+++ Nachrichten im Ukraine-Krieg +++: Drohnenangriffe Richtung Moskau
Nach Abwehr eines ukrainischen Drohnenangriffs stellen mehrere Moskauer Flughäfen den Betrieb vorübergehend ein. Selenskyj mahnt zur Eile bei Waffenlieferungen.
Russland meldet Abschuss von 144 ukrainischen Drohnen
Das russische Militär hat laut Verteidigungsministerium in der Nacht zum Dienstag über neun Regionen des Landes 144 ukrainische Drohnen abgefangen und zerstört. 72 davon seien über der an die Ukraine grenzenden Region Briansk abgewehrt worden, 20 über der Region Moskau, 14 über der Grenzregion Kursk, 13 über der zentralen Region Tula und 25 weitere in fünf anderen Teilen Russlands.
In Ramenskoje nahe der russischen Hauptstadt sei eine Frau ums Leben gekommen, sagte Gouverneur Andrej Worobjow. Drei weitere Menschen wurden demnach verletzt. Es war einer der größten Drohnenangriffe der Ukraine auf Russland seit Kriegsbeginn. In der Nacht auf den 1. September hatte das russische Militär nach eigenen Angaben 158 ukrainische Drohnen abgefangen. Ukraine und Russland greifen sich in der Nacht regelmäßig gegenseitig mit Drohnen an. Aber es ist selten, dass es ukrainischen Drohnen gelingt, die Region Moskau zu treffen. (ap/afp)

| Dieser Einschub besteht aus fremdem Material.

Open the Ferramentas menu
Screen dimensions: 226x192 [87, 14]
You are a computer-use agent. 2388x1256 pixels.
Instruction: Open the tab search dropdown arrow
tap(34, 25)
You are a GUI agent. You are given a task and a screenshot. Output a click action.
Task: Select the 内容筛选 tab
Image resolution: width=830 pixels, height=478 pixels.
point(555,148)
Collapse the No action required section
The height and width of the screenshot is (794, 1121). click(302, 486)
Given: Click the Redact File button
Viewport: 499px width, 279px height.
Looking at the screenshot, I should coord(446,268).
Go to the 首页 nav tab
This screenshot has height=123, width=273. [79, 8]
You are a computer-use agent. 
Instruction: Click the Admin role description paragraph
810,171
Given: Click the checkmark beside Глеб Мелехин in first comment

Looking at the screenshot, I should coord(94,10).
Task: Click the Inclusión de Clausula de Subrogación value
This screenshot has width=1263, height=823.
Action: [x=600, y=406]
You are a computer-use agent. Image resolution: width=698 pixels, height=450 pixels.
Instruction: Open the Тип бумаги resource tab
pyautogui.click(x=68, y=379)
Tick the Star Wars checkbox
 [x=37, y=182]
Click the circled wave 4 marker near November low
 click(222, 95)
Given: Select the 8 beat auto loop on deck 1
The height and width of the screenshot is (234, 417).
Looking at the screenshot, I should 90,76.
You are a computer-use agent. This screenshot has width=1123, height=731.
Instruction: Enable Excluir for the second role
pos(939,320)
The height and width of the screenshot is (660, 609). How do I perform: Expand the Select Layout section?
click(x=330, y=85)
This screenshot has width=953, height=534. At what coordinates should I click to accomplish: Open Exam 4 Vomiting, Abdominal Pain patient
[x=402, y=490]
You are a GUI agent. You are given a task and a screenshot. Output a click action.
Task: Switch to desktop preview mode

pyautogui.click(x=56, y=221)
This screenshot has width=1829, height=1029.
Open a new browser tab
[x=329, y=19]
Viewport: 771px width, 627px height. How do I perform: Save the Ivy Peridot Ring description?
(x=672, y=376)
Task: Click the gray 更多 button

Russische Flughäfen melden Ausfälle wegen Drohnengefahr
Nach den Drohnenattacken im Moskauer Gebiet haben drei Hauptstadtflughäfen über Stunden keine Starts und Landungen mehr zugelassen. Betroffen gewesen seien die Airports Wnukowo, Domodedowo und Schukowski, teilte die russische Luftverkehrsbehörde Rosawiazija in Moskau mit. Demnach lief der Betrieb nur am größten Hauptstadtflughafen Scheremetjewo ungehindert weiter.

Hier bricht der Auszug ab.